*** EXTRACT Section Begins ***
Long-term memory of specific places is stored in the brain in so-called place cells. A team of neuroscientists headed by Dr. Andrea Burgalossi of the University of Tübingen’s Werner Reichardt Centre for Integrative Neuroscience (CIN) have now reprogrammed such place cells in free-roaming mice, by sending electrical impulses directly to individual neurons. After stimulation, these cells were reprogrammed in that their place-related activity switched to the location where the stimulation was performed. The study is now being published in Cell Reports.
How do we know what happened to us yesterday, or last year? How do we recognize places we have been, people we have met? Our sense of past, which is always coupled with recognition of what is currently present, is probably the most important building block of our identity. Moreover, from not being late for work because we could not remember where the office was, to knowing who our friends and family are, long-term memory is what keeps us functional in our daily lives.
It is therefore not surprising that our brain relies on some very stable representations to form long-term memories. One example are memories of places we have seen. To each new place, our brain matches a subset of neurons in the hippocampus (a centrally located brain area crucial to memory formation): place cells. The memory of a given environment is thought to be stored as a specific combination of place-cell activity in the hippocampus: the place map. Place maps remain stable as long as we are in the same environment, but reorganize their activity patterns in different locations, creating a new place map for each environment.
*** EXTRACT Section Ends ***
*** SOURCE MATERIAL Section Begins ***
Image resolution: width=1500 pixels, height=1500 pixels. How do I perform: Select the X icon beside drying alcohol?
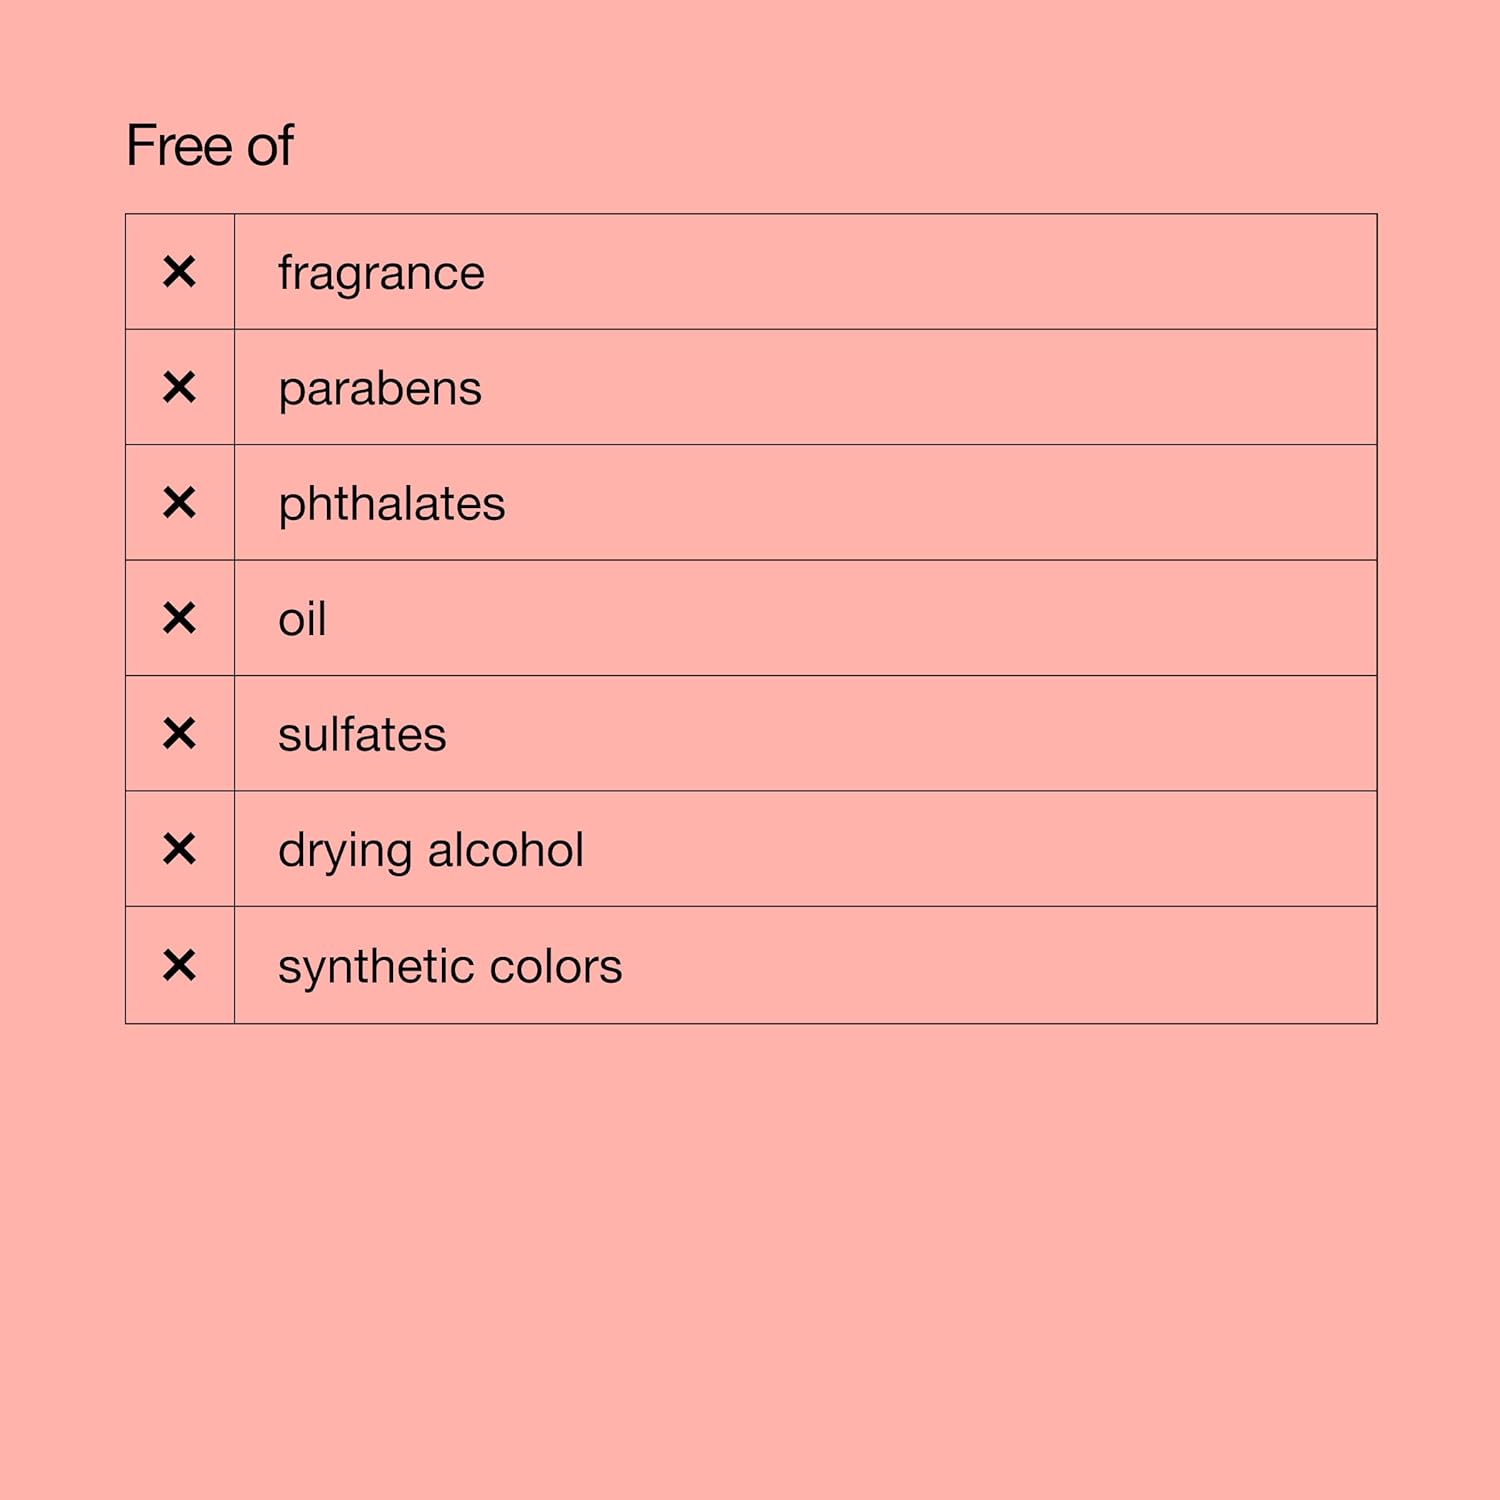pos(180,849)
*** SOURCE MATERIAL Section Ends ***
**WORK TO COMPLETE**
a - In the place-cell text, why does it say it is not surprising that the brain relies on very stable representations to form long-term memories? Answer in one to three sentences.
b - Carry on the place-cell text from its last sentence.

**REPLIES**
a - The preceding paragraph explains that our sense of past is probably the most important building block of our identity. Long-term memory also keeps us functional in daily life, from remembering where the office is to knowing who our friends and family are.

b -
To date, the mechanisms which underlie this reorganization of place cell activity have remained largely unexplored. In 2016, Tübingen neuroscientists headed by Dr. Andrea Burgalossi had shown that silent, dormant cells can be activated by electrical stimulation and become active place cells in the rat brain. Building upon this work, the team has continued investigating the ways place cells are formed and have now presented evidence that place cells are not nearly as stable as had been thought: they can, in fact, even be reprogrammed.
The setup, which is unique in the world, uses juxtacellular recording and stimulation – a method where a hair-fine electrode measures and induces the tiny currents along individual place cells – in live animals freely roaming an arena in the lab. With this setup, the researchers targeted individual place cells in a mouse’s brain and stimulated them in a different location from where they had originally been active. In a significant number of cases, they found that the activity of the place cells could be ‘reprogrammed’: the cells stopped firing in the original locations, and became active in the area where the electrical stimulation was delivered. In other words, the reprogrammed place cells would, from now on, become active whenever the mouse wandered to the stimulus location, but remain silent in the old location.